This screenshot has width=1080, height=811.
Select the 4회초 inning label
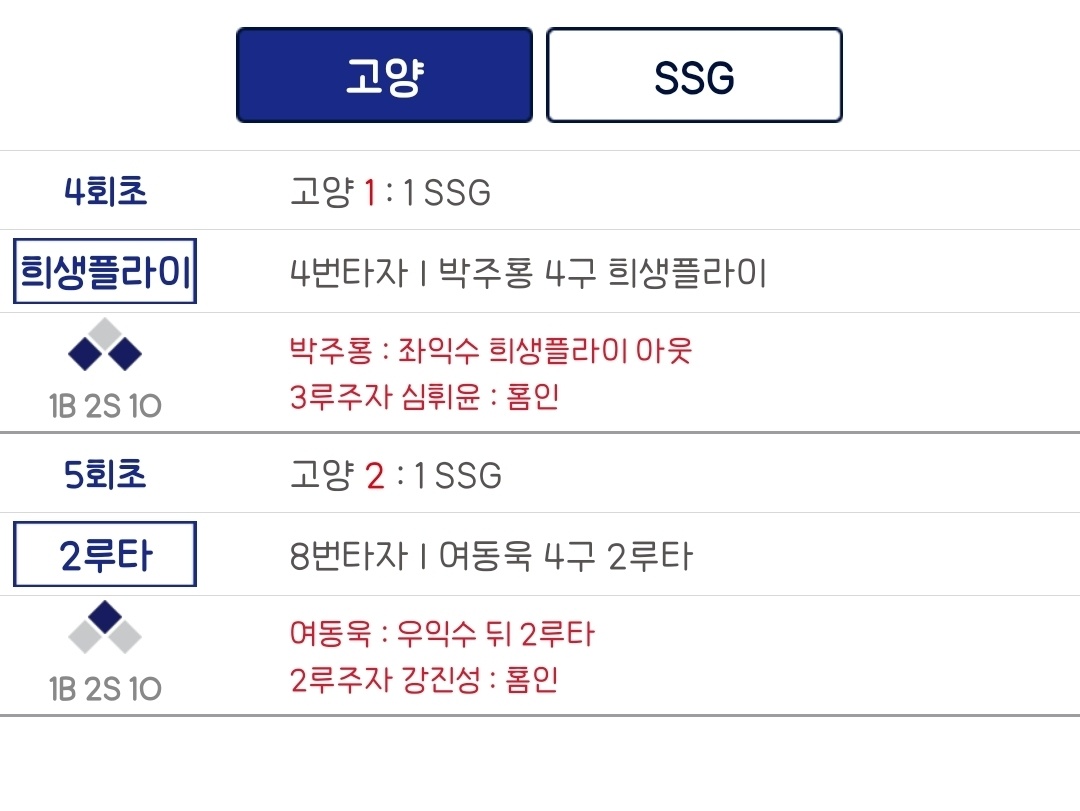coord(105,191)

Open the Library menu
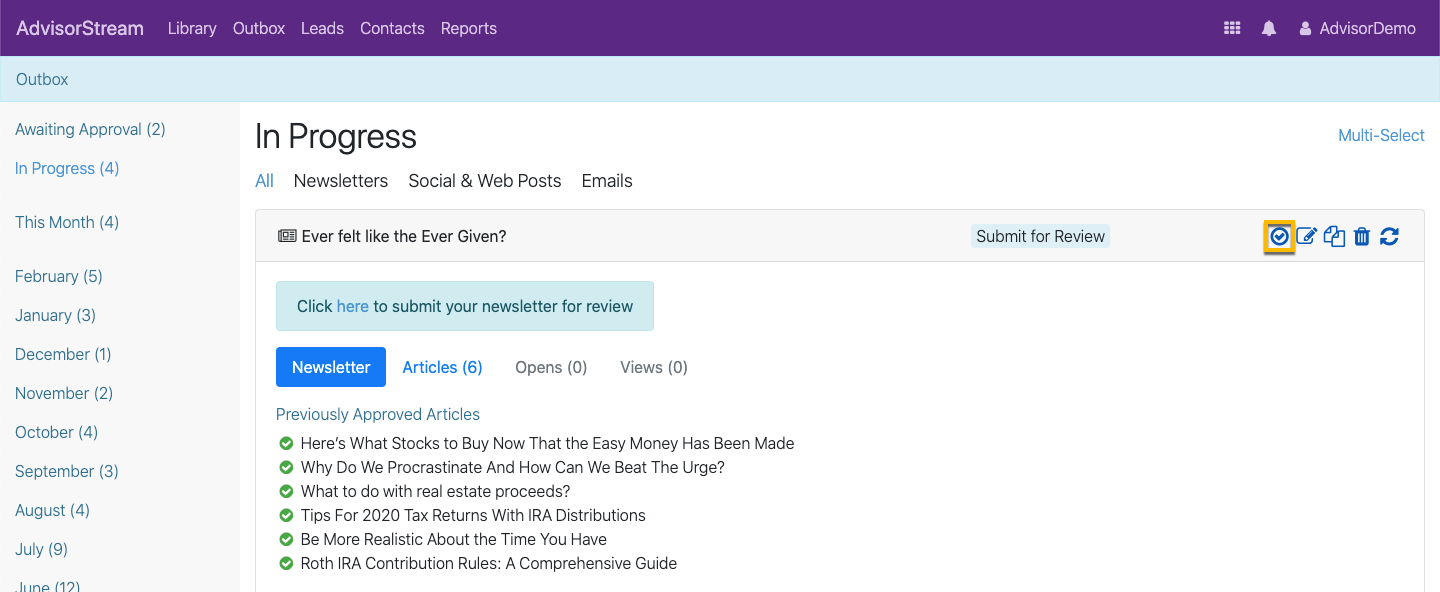pyautogui.click(x=192, y=28)
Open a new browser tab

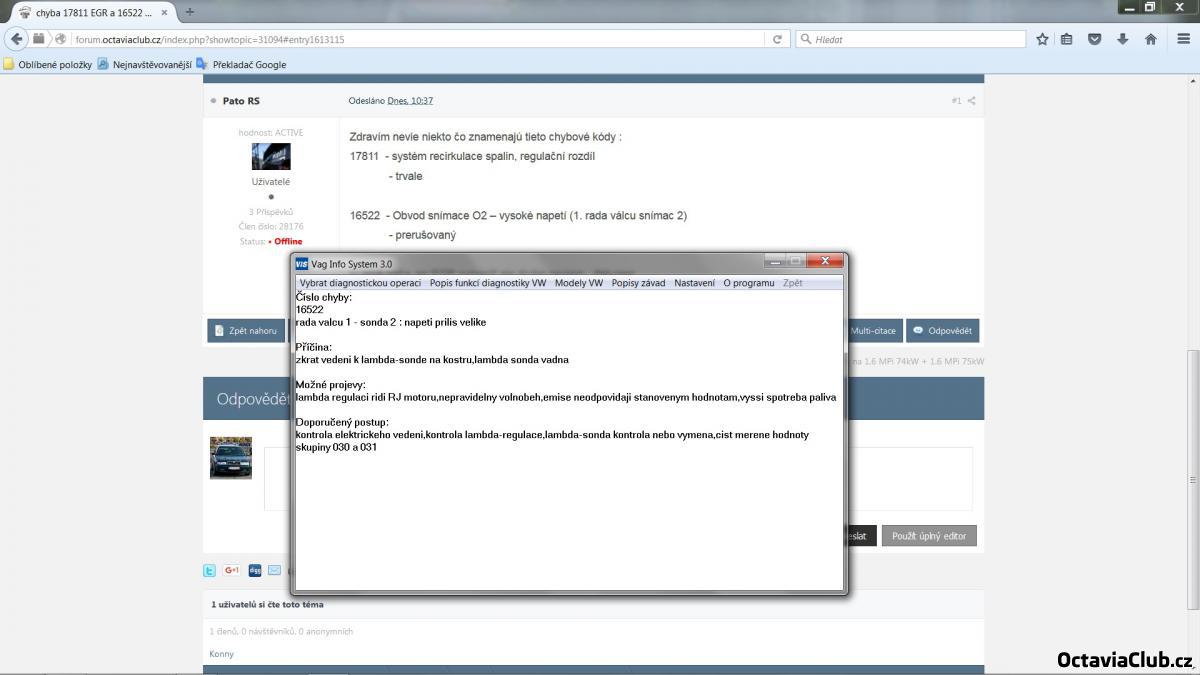(189, 12)
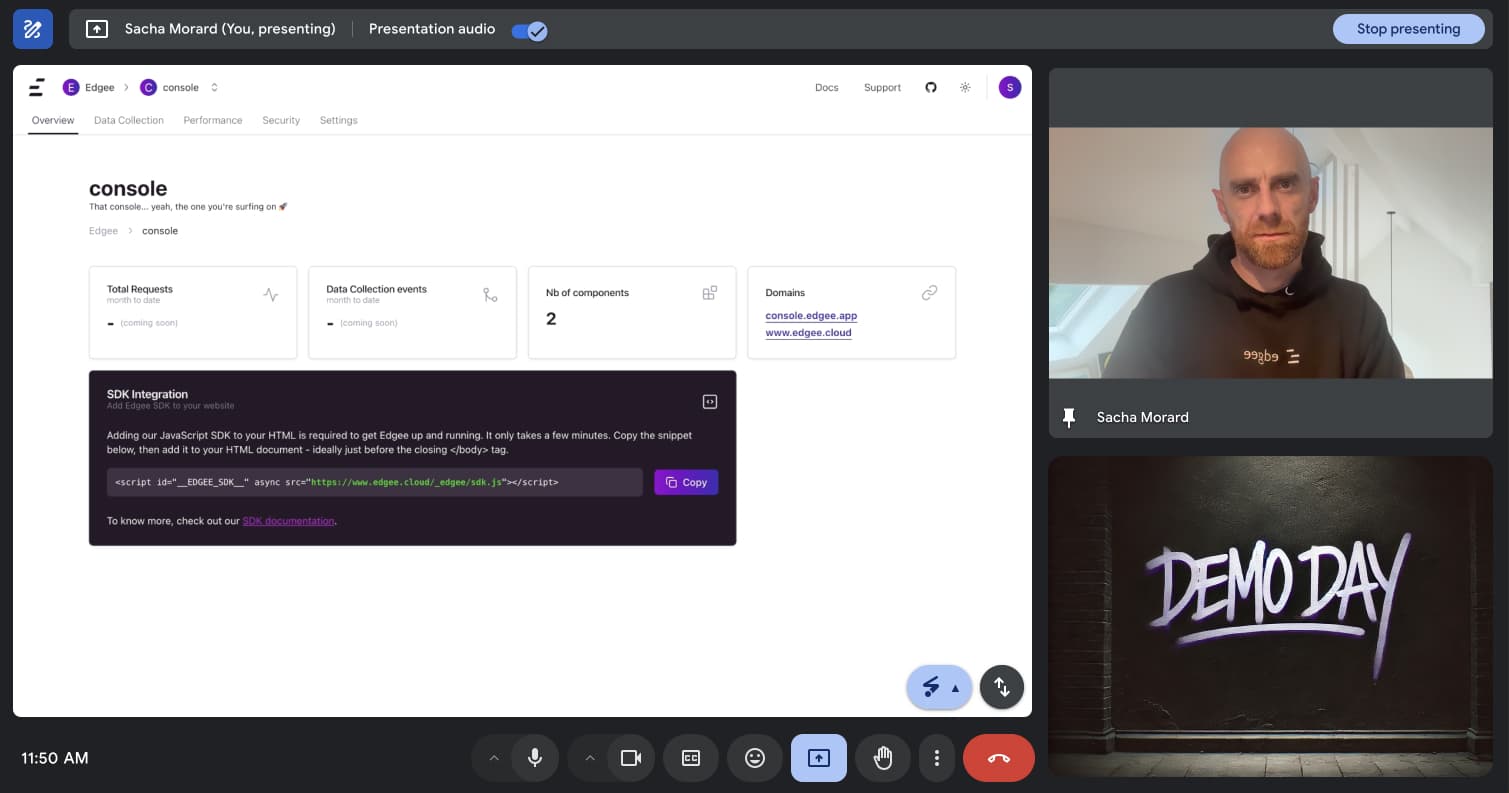
Task: Open the console project switcher chevrons
Action: tap(214, 88)
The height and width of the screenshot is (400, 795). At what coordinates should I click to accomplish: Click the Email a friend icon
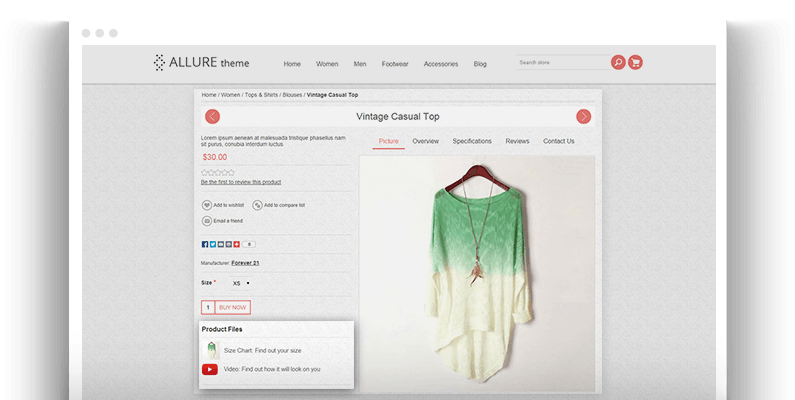[207, 220]
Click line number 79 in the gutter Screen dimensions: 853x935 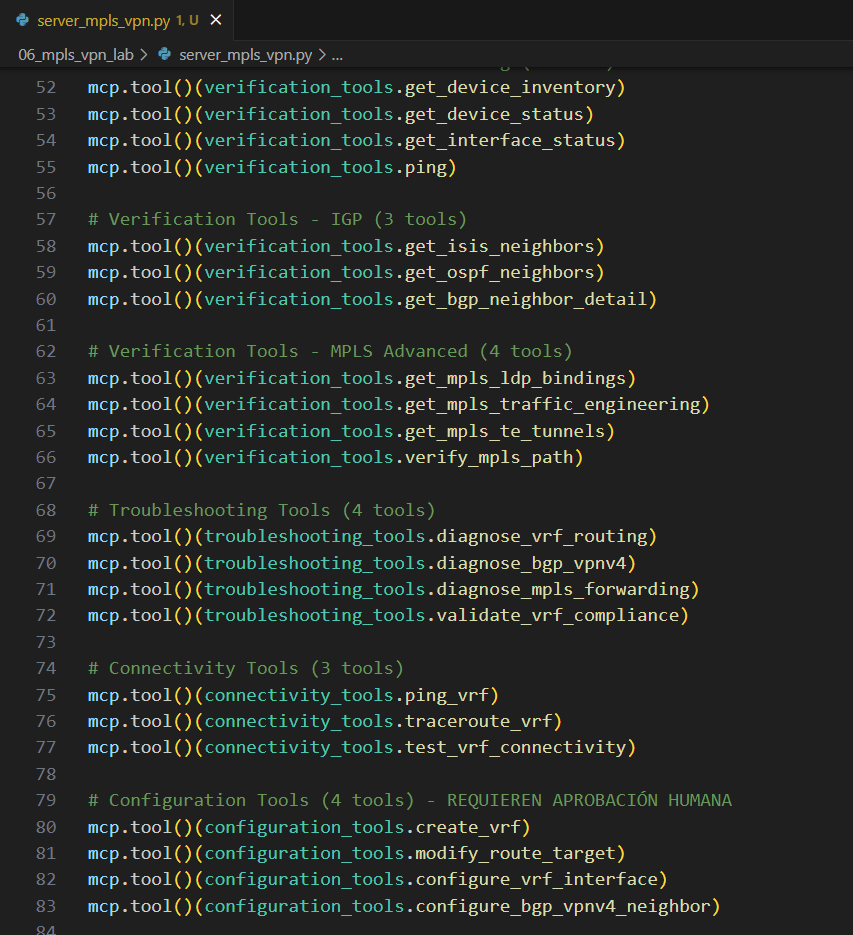point(46,800)
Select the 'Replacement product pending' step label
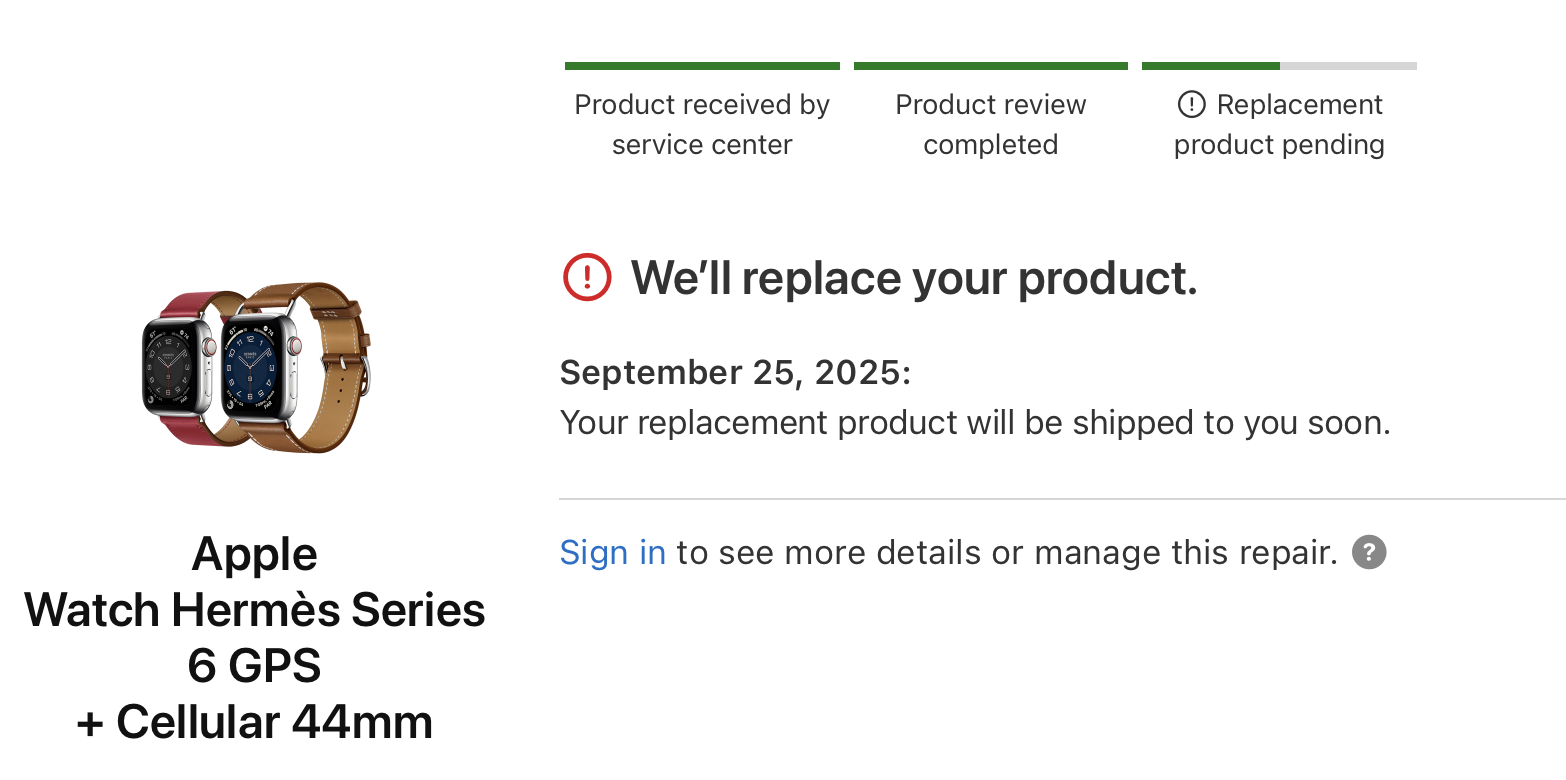This screenshot has width=1566, height=780. point(1280,125)
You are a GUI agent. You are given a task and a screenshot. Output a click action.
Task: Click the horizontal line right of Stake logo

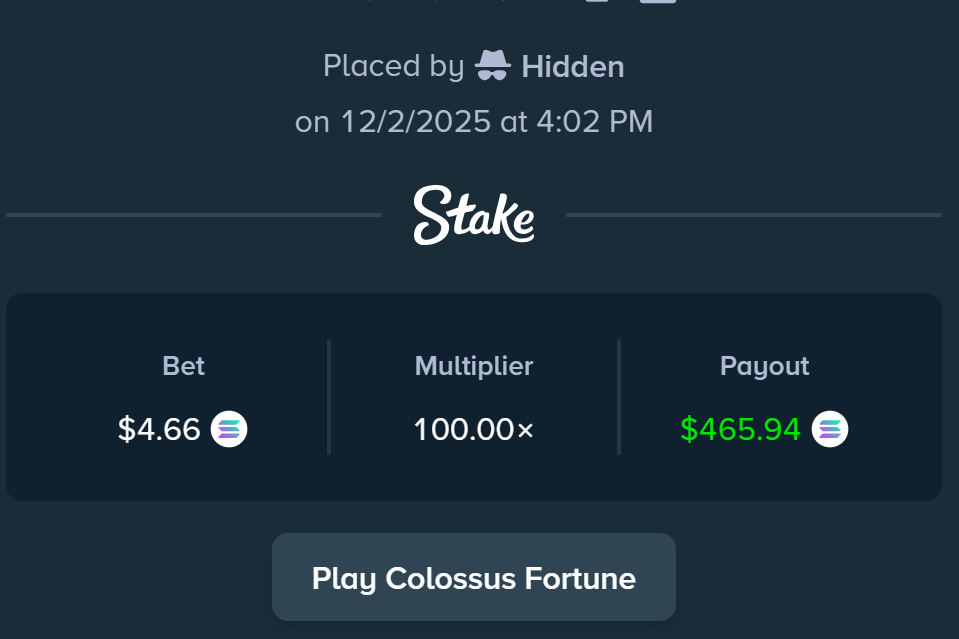(754, 215)
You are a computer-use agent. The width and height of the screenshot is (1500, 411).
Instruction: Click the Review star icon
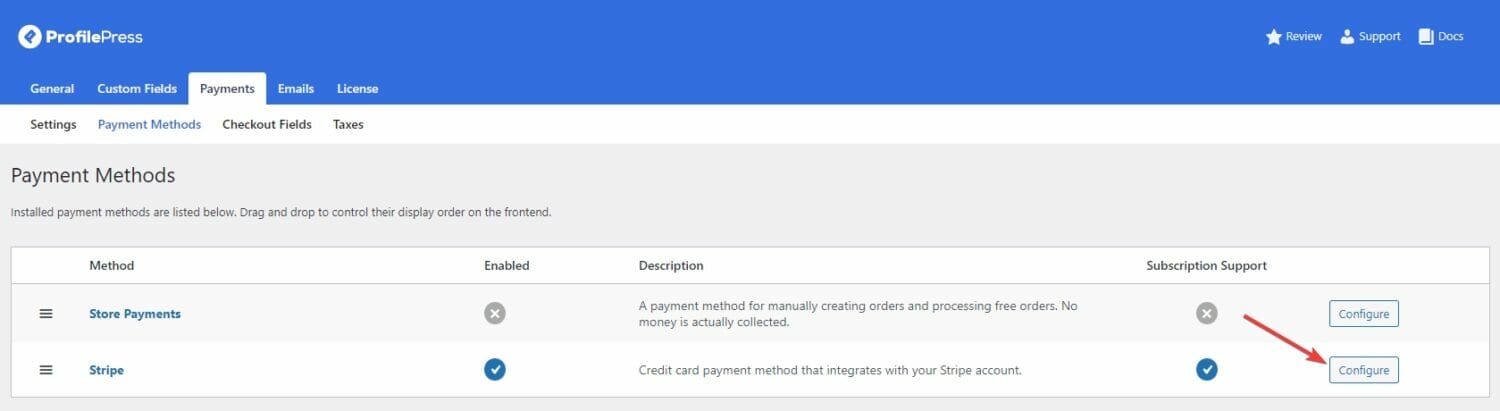pyautogui.click(x=1274, y=37)
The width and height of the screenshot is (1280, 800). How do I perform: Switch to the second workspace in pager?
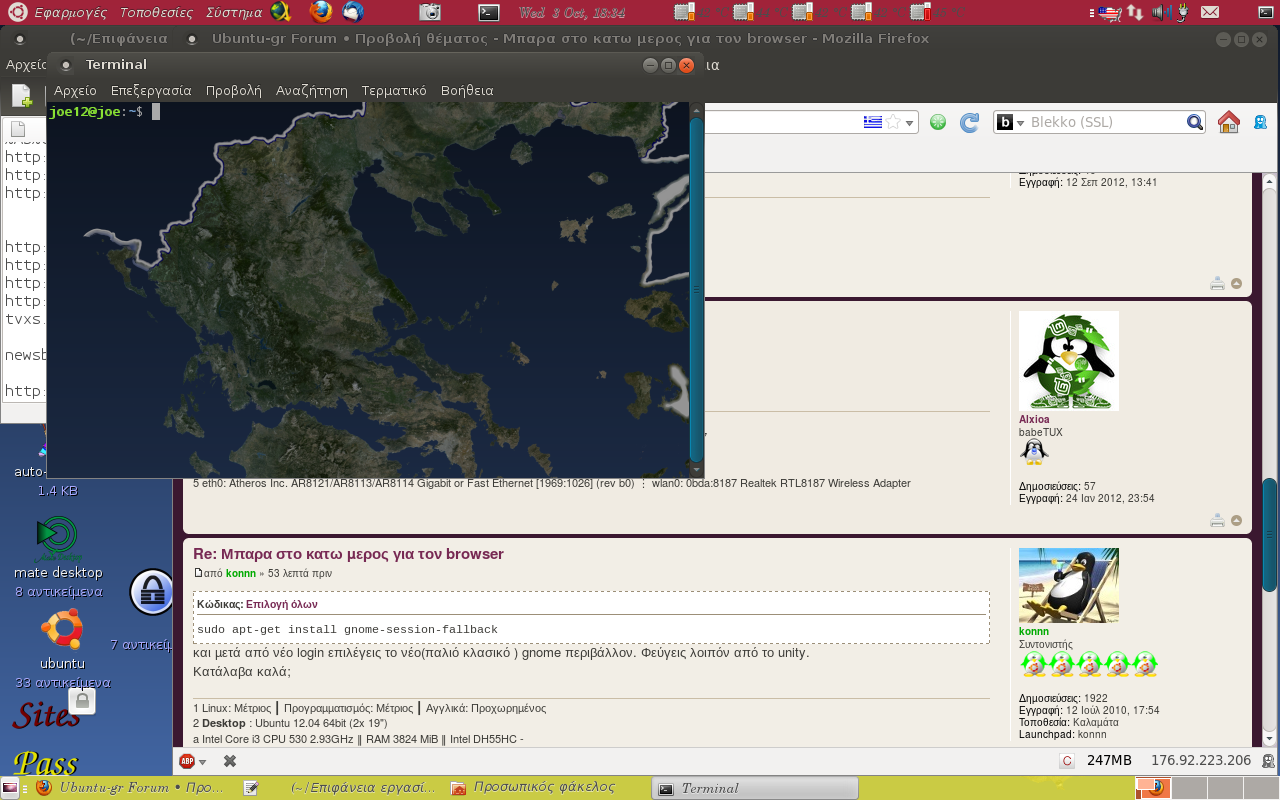point(1191,788)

^^^^^^^^

_Aim of the exercise_
Print only the lines running from the line that contains "Task: Click the" to the final line of the listing, both included. Omit every picture.

_Solution to the exercise_
Task: Click the horizontal line right of Stake logo

(754, 215)
You are a computer-use agent. The width and height of the screenshot is (1500, 411).
Instruction: Click the Review star icon
pyautogui.click(x=1274, y=37)
The width and height of the screenshot is (1280, 800). How do I perform: Switch to the second workspace in pager?
point(1191,788)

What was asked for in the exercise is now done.